Selon l'institut de recherche Kelsey Group, ce nouveau segment publicitaire pourrait générer 3,82 milliards de dollars en 2010 contre 60 millions de dollars cette année. Il faut dire que le service pourrait particulièrement intéresser les annonceurs locaux, qui ne font pas de transactions en ligne par exemple, mais qui dépensent beaucoup en petites annonces dans les pages jaunes. On imagine facilement des fleuristes, des pizzerias ou les compagnies de taxi utilisant ce type de service.
Ces tests sont réalisés alors que Google s'essaie à la publicité hors Internet, notamment en plaçant des annonces publicitaires, grâce à sa plate-forme en ligne très automatisée, dans les médias traditionnels comme la radio, la presse et même la télévision. Le mois dernier, le célèbre moteur de recherche a annoncé le rachat de l'agence média D-Marc Broadcasting, qui utilise un système de placement d'annonces similaire à celui de Google, mais uniquement destiné à la radio.

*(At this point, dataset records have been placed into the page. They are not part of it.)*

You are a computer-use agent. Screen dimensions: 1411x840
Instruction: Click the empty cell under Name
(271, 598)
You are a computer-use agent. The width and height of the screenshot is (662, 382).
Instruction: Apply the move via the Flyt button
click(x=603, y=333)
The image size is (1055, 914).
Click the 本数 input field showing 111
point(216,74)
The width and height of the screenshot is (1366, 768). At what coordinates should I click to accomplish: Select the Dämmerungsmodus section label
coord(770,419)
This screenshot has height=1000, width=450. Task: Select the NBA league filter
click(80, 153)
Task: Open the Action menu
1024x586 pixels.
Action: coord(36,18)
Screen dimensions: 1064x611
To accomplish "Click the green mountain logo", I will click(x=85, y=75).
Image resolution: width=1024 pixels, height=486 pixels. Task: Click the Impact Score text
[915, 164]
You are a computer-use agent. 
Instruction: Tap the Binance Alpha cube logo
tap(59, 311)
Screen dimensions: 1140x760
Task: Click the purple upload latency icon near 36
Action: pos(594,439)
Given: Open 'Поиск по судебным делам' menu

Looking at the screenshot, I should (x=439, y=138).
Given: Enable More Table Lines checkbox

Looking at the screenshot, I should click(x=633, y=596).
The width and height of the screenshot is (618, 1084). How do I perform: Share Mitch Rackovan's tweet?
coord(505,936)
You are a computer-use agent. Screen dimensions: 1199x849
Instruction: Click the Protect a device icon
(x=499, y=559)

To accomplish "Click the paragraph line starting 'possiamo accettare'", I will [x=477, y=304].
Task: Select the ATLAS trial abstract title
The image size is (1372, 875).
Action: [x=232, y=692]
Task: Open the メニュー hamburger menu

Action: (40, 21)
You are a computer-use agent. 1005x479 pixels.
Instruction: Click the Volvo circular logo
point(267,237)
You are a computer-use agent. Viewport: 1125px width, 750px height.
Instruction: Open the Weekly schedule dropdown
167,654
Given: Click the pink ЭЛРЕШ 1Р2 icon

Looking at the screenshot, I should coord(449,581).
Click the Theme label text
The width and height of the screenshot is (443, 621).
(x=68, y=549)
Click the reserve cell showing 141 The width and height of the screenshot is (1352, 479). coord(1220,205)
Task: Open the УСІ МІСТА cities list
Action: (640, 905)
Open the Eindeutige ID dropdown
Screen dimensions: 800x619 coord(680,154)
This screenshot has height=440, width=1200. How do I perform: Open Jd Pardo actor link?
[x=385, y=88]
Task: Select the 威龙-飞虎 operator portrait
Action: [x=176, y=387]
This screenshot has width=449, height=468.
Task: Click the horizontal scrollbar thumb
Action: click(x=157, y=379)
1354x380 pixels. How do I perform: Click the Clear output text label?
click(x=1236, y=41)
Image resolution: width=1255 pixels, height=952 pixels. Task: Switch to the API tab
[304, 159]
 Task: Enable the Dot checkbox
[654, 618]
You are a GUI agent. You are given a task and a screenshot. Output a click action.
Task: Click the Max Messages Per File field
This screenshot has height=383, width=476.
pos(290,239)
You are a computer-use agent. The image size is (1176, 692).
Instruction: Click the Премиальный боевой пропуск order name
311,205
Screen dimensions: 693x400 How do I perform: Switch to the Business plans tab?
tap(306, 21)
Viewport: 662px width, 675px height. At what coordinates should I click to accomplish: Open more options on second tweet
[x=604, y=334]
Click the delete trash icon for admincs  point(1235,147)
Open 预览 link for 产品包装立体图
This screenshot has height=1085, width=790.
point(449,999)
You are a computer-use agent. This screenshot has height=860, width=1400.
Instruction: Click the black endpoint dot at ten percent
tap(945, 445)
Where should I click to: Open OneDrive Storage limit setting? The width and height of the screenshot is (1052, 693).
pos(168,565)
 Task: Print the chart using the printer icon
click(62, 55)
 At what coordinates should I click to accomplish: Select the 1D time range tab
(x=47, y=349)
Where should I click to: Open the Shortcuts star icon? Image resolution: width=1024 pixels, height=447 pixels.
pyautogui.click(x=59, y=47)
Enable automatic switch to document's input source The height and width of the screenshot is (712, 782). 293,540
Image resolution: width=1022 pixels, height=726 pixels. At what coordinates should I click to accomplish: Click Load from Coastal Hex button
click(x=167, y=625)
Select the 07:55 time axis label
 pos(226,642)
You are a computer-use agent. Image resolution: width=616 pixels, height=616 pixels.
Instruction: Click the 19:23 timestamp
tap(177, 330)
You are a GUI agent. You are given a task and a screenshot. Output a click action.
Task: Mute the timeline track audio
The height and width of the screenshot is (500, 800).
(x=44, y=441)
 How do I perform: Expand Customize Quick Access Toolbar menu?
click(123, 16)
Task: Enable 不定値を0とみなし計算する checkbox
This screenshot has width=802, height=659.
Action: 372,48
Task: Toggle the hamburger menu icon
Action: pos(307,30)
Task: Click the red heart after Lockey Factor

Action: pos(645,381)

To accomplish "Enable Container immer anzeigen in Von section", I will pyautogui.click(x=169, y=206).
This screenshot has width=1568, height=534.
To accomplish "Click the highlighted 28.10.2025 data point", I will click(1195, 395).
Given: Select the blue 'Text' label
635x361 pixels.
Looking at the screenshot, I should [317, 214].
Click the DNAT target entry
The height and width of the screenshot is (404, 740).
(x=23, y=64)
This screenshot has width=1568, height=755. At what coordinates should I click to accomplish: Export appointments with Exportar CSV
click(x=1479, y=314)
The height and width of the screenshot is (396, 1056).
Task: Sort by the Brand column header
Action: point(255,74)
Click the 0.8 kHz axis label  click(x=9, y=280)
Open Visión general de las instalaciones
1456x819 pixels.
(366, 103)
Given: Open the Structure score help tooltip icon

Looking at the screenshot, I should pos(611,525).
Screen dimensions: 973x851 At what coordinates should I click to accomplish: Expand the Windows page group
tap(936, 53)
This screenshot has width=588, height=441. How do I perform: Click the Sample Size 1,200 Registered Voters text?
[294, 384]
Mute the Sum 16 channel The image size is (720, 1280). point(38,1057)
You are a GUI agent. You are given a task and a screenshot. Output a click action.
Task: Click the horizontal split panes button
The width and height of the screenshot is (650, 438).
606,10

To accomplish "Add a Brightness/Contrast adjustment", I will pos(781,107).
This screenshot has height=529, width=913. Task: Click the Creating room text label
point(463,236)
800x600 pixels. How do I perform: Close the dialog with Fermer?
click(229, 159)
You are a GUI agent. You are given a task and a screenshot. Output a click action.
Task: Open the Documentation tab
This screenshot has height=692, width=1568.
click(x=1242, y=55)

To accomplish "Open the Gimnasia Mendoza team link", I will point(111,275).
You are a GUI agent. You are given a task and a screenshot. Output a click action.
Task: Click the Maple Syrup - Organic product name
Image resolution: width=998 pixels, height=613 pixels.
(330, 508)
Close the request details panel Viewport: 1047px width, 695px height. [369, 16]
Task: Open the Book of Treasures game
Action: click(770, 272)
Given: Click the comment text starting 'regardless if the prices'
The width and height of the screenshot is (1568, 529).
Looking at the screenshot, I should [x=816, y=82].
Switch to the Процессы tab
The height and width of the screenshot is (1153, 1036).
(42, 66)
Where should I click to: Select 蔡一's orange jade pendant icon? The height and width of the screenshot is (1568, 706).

Sur le créneau des communications payantes, Google n'est pas seul. Yahoo! teste ce type d'outil - de manière pour l'instant gratuite pour les clients - sur son moteur de recherche local. Microsoft songe à faire de même sur Windows Live Local. AOL (Time Warner) a créé une unité aidant les consommateurs à trouver les sites des annonceurs par communication vocale. Resserrer les liens entre acheteur et vendeur, grâce à la voix sur Internet, tel a été le sens du rachat de Skype par le premier site d'enchères en ligne eBay. Ce dernier n'a pas hésité à y mettre le prix: 2,6 milliards de dollars (ou 4 milliards selon les performances).